• What to produce: Transcribe every record that appears below, exactly and in full.
----- Exercise materials -----
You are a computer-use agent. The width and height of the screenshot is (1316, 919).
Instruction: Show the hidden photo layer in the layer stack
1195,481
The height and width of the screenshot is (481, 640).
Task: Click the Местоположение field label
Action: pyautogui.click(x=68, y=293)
-----
• Completed task:
You are a computer-use agent. The width and height of the screenshot is (1316, 919).
Instruction: Show the hidden photo layer in the layer stack
1195,481
The height and width of the screenshot is (481, 640).
Task: Click the Местоположение field label
Action: pyautogui.click(x=68, y=293)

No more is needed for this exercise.